A sharper focus on sustainability at this year’s Investing in African Mining Indaba has started to translate into a different way of looking at mining, and with it, more opportunities for investment.
Investors and partners are upbeat about the opportunities in mining in Africa, and are starting to see an increasing number of prospects in renewable energy in and around mines and within mining communities.
“They range from power to heating, air conditioning and cooling, transport and associated green tech like waste-energy and water purification,” said Gareth Pollit, Director, Africa Advisory for international and consulting network, Moore Stephens.
“Energy audits and energy management are increasingly of interest to companies that are delivering against sustainability metrics,” said Pollit.

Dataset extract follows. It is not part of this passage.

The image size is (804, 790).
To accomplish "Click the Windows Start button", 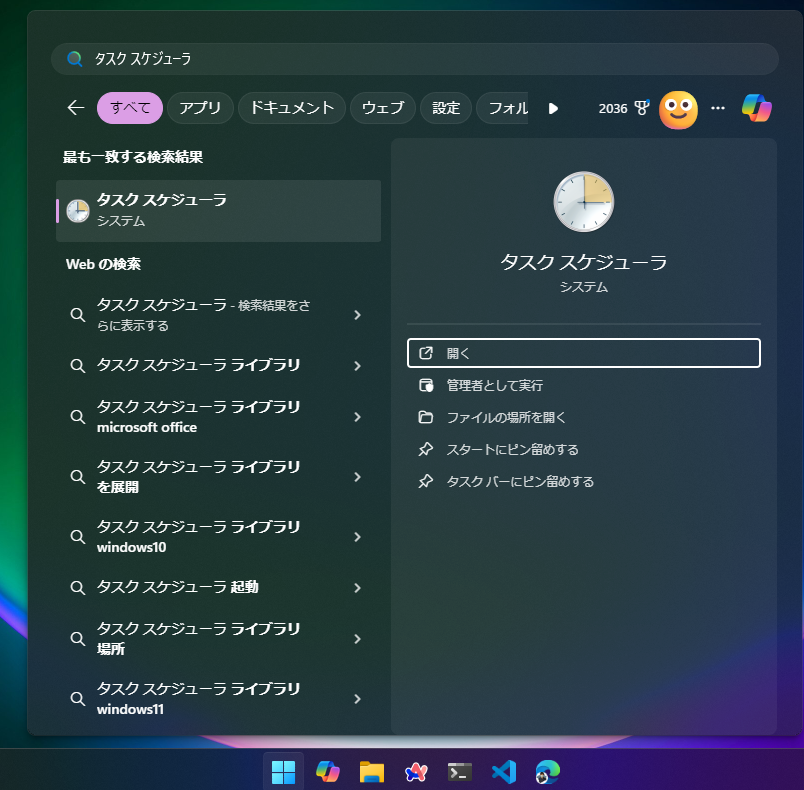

Moore Stephens has been making inroads in the renewable energy space. One of its projects includes advising a large mining client in West Africa in assessing potential opportunities for a much more wide-ranging use of renewable energy in its operations. This would involve complementing its existing energy supply with solar power and battery storage.
Improved battery storage solutions could be applied in everything from site offices to setting up solar power hubs in mining communities, believes Pollit.
Community sustainability had far more focus at the Investing in African Mining Indaba this year.
“Planning from the early stages to involve key stakeholders, including community leaders, is getting a lot more attention and companies are now appreciating the need to get it right from the get-go,” said David Tomasi, Global Sector Leader for Energy, Mining and Renewables (EMR) for Moore Stephens.
Apart from traditionally strong mineral-rich countries, there is also investment potential in Kenya, which has minerals and thermal energy.
Mauritius is also becoming attractive as a gateway for investing in the African mining sector, as it offers a low tax regime and various agreements to protect investor rights.
Tomasi said the Mining Indaba had acknowledged the importance of building trust through partnerships, especially in light of changes to mining charters and legislation in African countries.
He called for incentives from governments to encourage mining companies and service providers to get involved in new projects and in furthering existing ones.
Olivier Barbeau, Managing Partner, Moore Stephens Johannesburg, said that while the investment climate was changing with a revised Mining Charter in South Africa, more policy certainty was needed.
“Policy certainty and the rule of law is critical to getting mining projects off the ground,” said Barbeau. He also cautioned that currency fluctuations had a huge impact on international deals and that stability was key to delivering successful investments.